のんべえの心得
フランスで、カフェやワインバーなどにぶらりと入り込んで、楽しく飲み続けていくためにはどうしたらいいのだろう? 答えは、ちょっとした心づかいと観察力です。
まず、お店に入ったたら、カウンターの後ろでテキパキ動く人に、聞こえる声で「ボンジュール!」ときちんと声をかけること。そして向こうから笑顔付きの「ボンジュール」が戻ってきたら、幸先がいい。サービスする人が少なめなところなら、テーブルに座って飲みたい時でも、カウンター前を通るときに、「アン・ドゥミ・シルヴプレ!」と注文すると、待ち時間も短くなるし、向こうだってちょっとは助かるでしょう。もう一杯飲みたい時でも、自分のグラスを指差しながら、カウンターに向かって「ラ・メム・ショーズ(同じものを)!」と声をかければ足りてしまう。
テーブル席がいっぱいなら、カウンターで立ち飲みになるが、「パルドン」と言いながら入り込む。
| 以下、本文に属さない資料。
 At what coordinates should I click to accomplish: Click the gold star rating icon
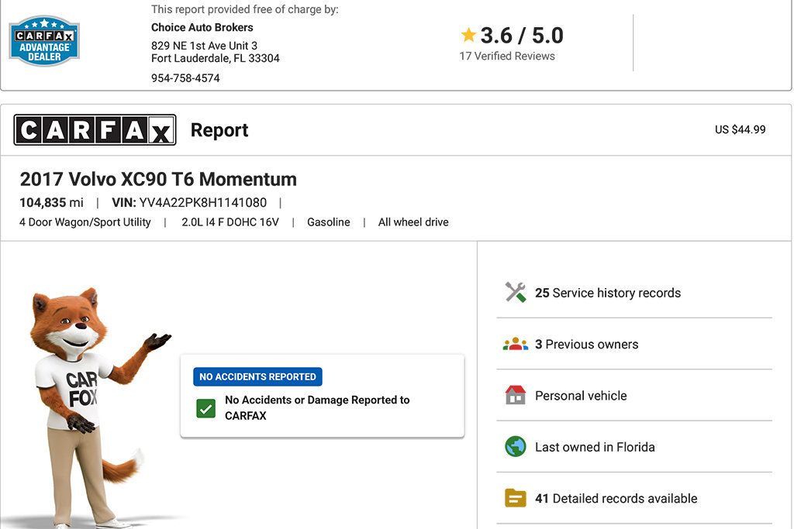[x=468, y=35]
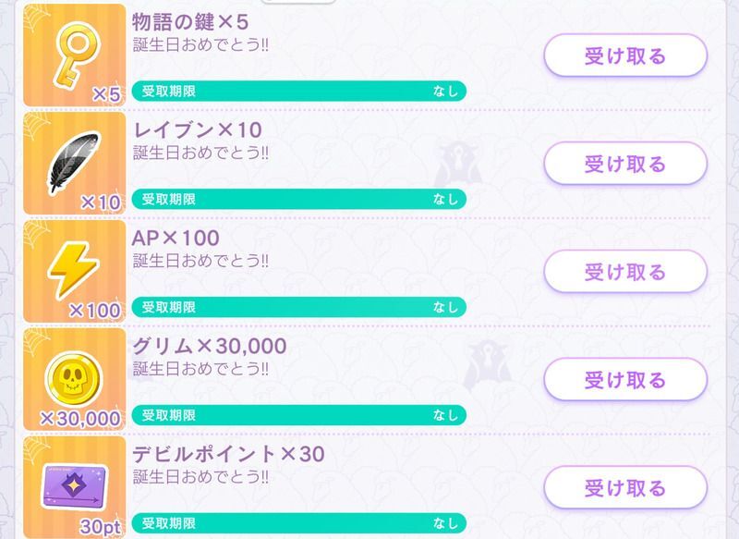The height and width of the screenshot is (539, 739).
Task: Click the 受取期限 bar under AP×100
Action: click(x=299, y=307)
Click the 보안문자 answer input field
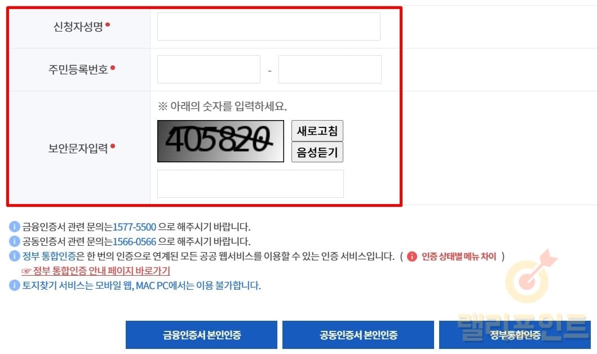 (250, 184)
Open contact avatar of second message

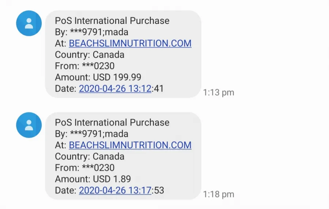[x=29, y=125]
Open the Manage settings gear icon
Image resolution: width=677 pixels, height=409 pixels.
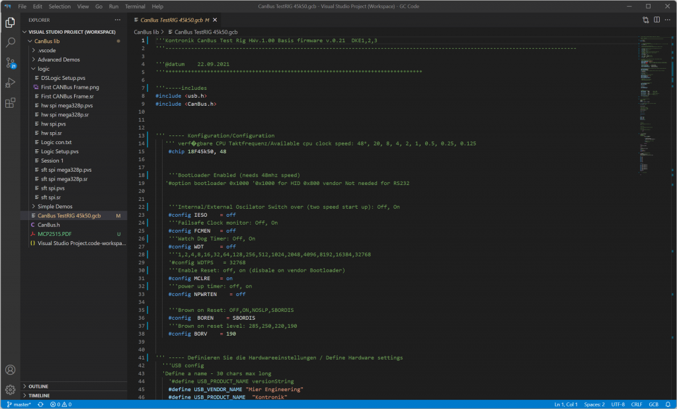pyautogui.click(x=9, y=390)
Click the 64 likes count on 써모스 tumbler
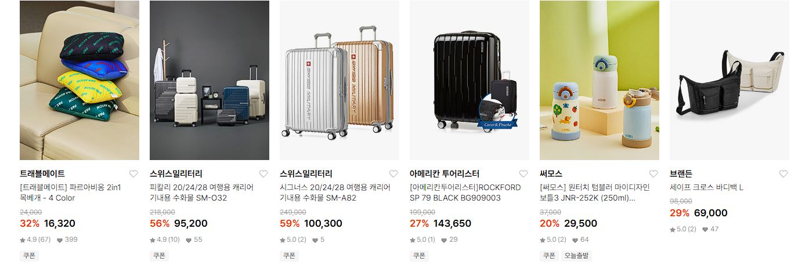The width and height of the screenshot is (798, 265). 581,239
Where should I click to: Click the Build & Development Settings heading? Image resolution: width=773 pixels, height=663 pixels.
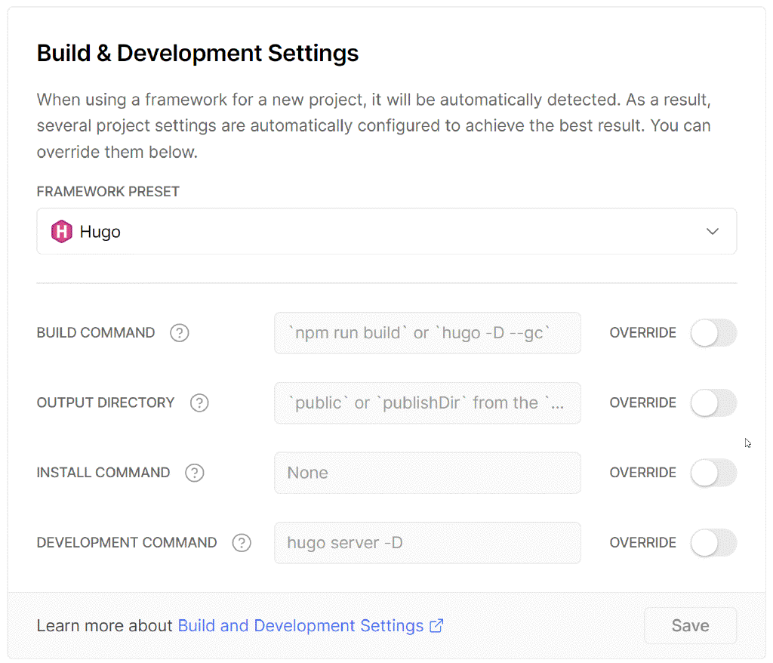pyautogui.click(x=197, y=53)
そこが少し混んでいたら、パリのカフェに慣れていない観光客のようにカウンターと平行に立つのではなく、肩を斜(はす)に入れる感じで立つのが、一人でも多くの人が飲むことができるようにという心づかいだ。カウンターに片ひじを置いてグラスをあおる常連たちの姿は、みごとにサマになっている。
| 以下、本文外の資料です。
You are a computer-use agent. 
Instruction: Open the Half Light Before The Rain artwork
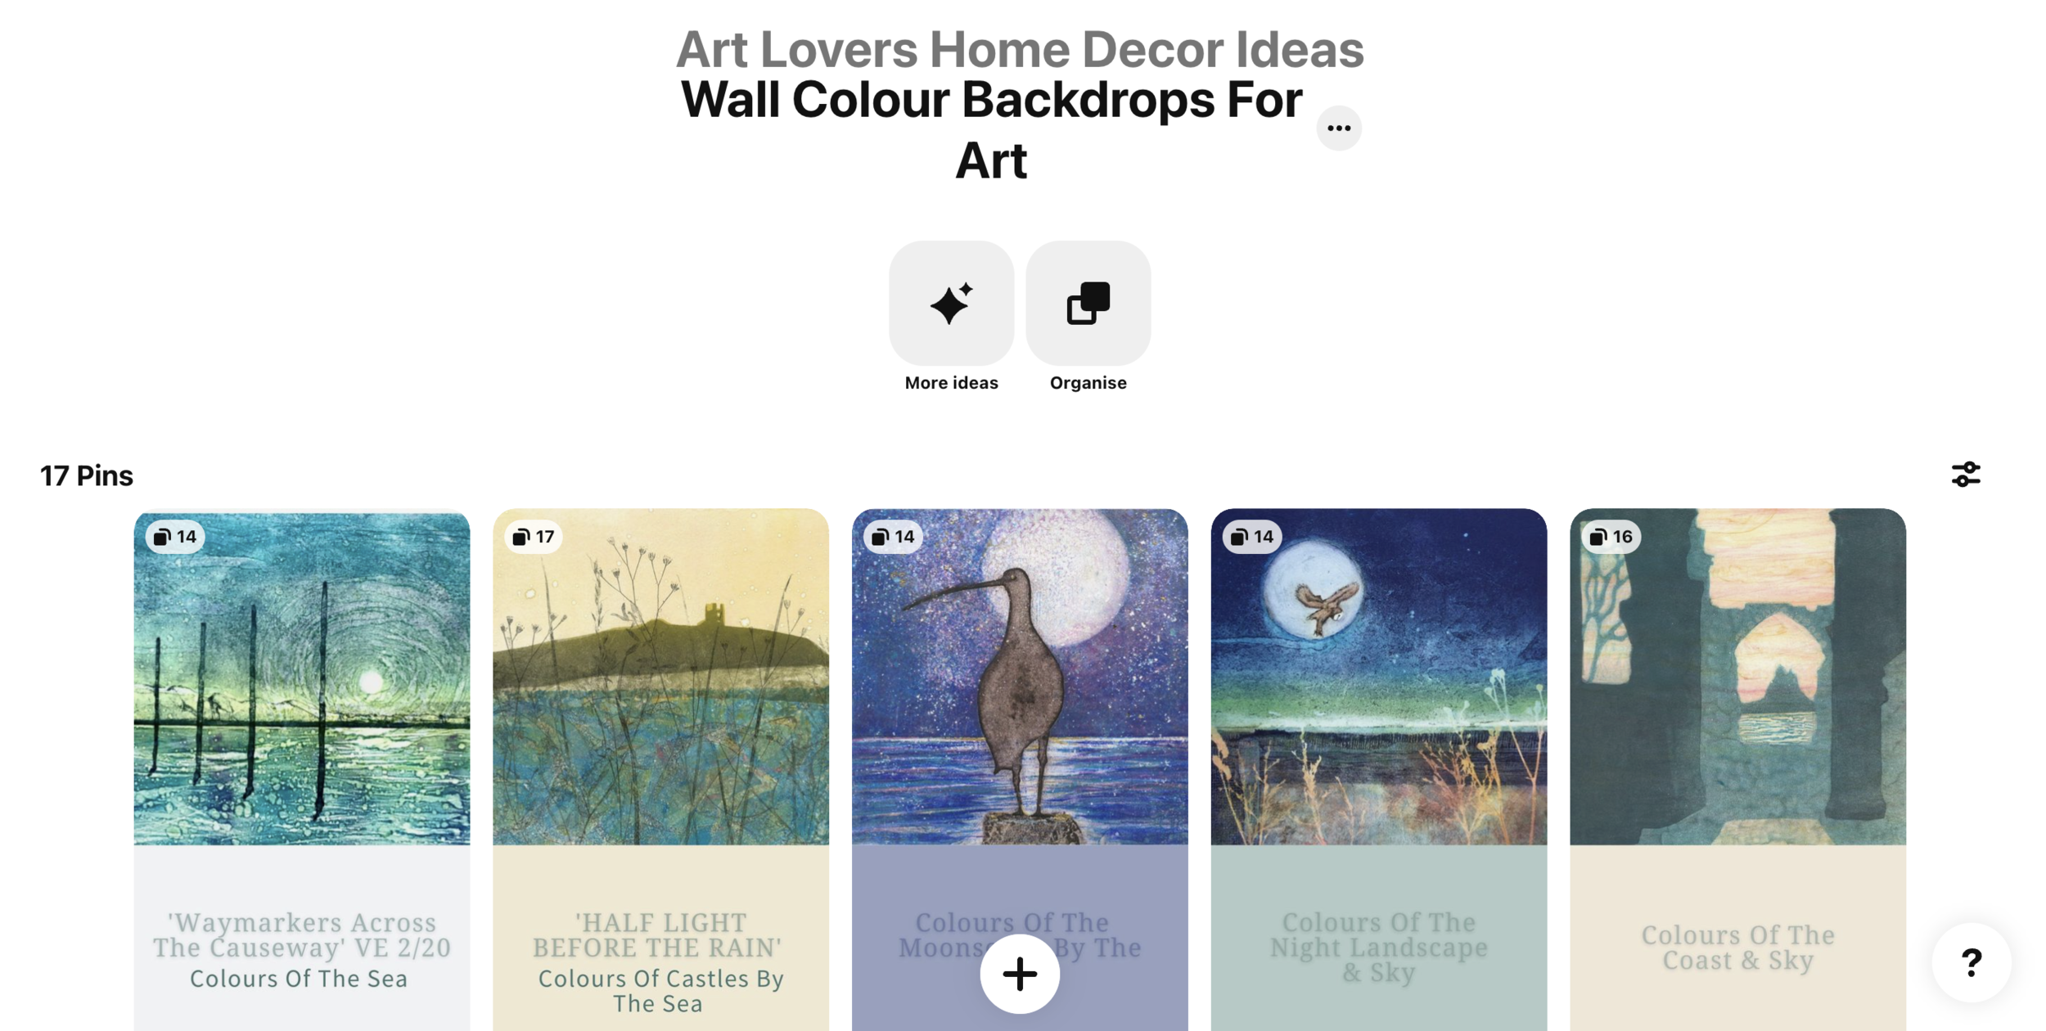(x=660, y=678)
チップで悩む人が多い。サービス料は込みになっているのだから、別に置かなくてもとがめられることはない。でも、店の人が親切だったり、ピーナッツやオリーブをおつまみとして出してもらったり、行きつけの店だったりする時は、5%から10%置くものだ。たとえば3.5ユーロのビールを飲んだら30セントか。かといって、1セントや2セントの赤い硬貨をポケットから出してジャラジャラッと置くのは避けたいものだ。それくらいなら置かない方がいい。〈ラ・リベルテ〉とかで、プラムの蒸留酒をほすと、「セ・ル・カドー!」などと言いながら、もう1杯おごってくれたりする。そんな時は気前よくチップを置けば、むこうもこちらもニコニコ顔だ。
いい気持ちになって、さあ帰ろうかという時には、「メルシ、オルヴォワール」を忘れないようにしたい。
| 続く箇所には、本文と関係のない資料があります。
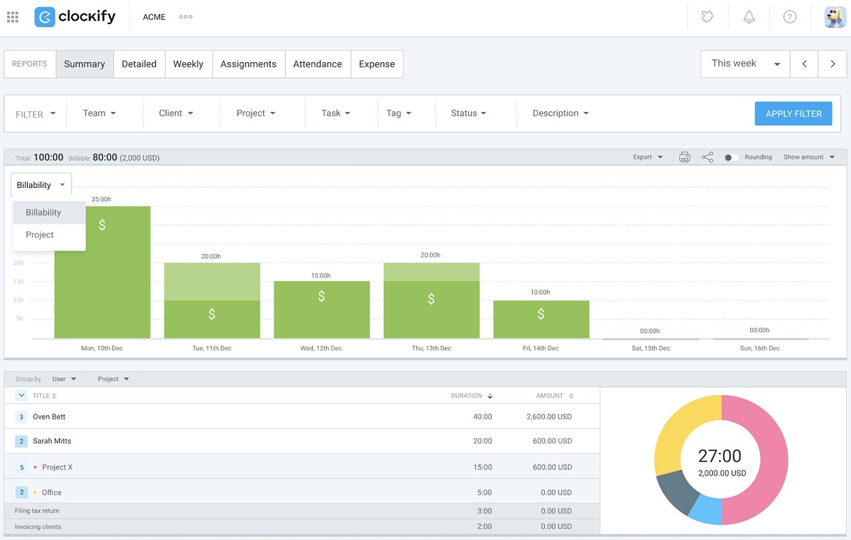
Task: Click the help question mark icon
Action: (790, 17)
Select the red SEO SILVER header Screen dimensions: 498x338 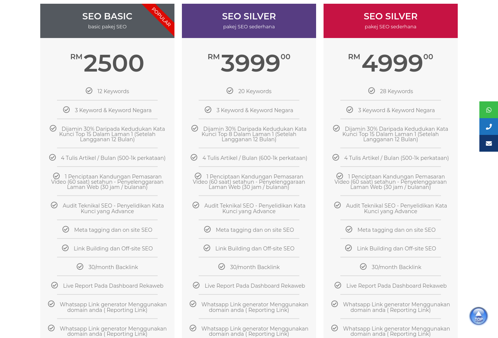click(391, 21)
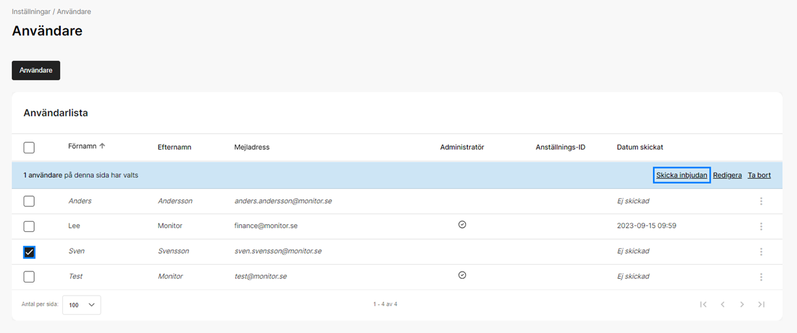797x333 pixels.
Task: Click Ta bort to delete selection
Action: (759, 176)
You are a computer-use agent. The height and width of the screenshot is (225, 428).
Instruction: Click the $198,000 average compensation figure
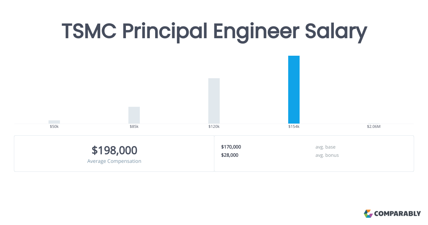(x=114, y=150)
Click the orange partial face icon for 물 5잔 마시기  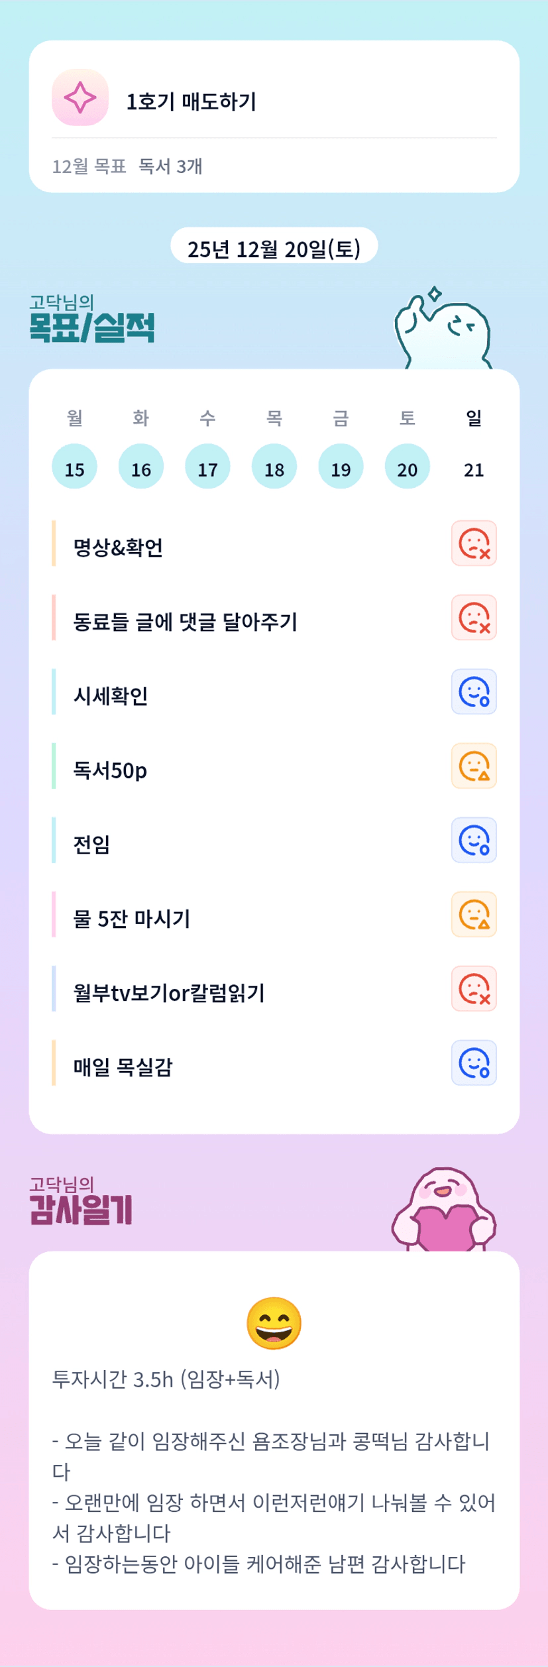474,915
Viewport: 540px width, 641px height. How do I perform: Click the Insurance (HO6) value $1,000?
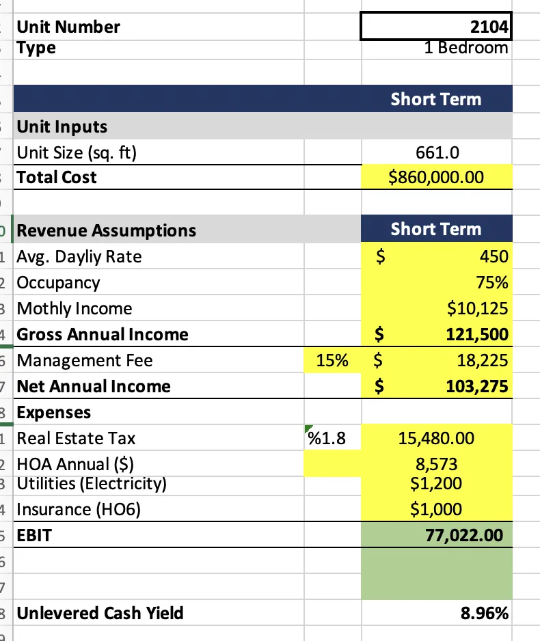click(x=437, y=509)
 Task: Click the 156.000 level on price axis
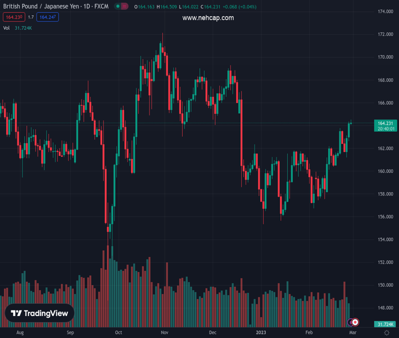385,217

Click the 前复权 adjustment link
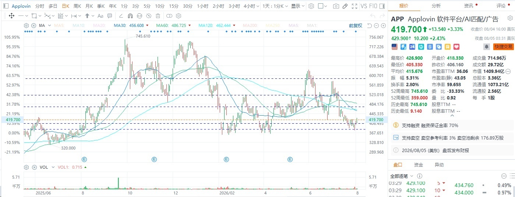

こんな風に一つの店に何度か通っていくうちに、あなたも感じがいい常連となって、お店の人と握手するようになり、一人で出かけても、くつろいで飲むことができる。
最後に、常連になっても、一つのカフェに長居して酔っ払い状態になることは避けましょう。なにごともほどほどが大切。これもパリっ子はよく心得ているから感心してしまう。(真)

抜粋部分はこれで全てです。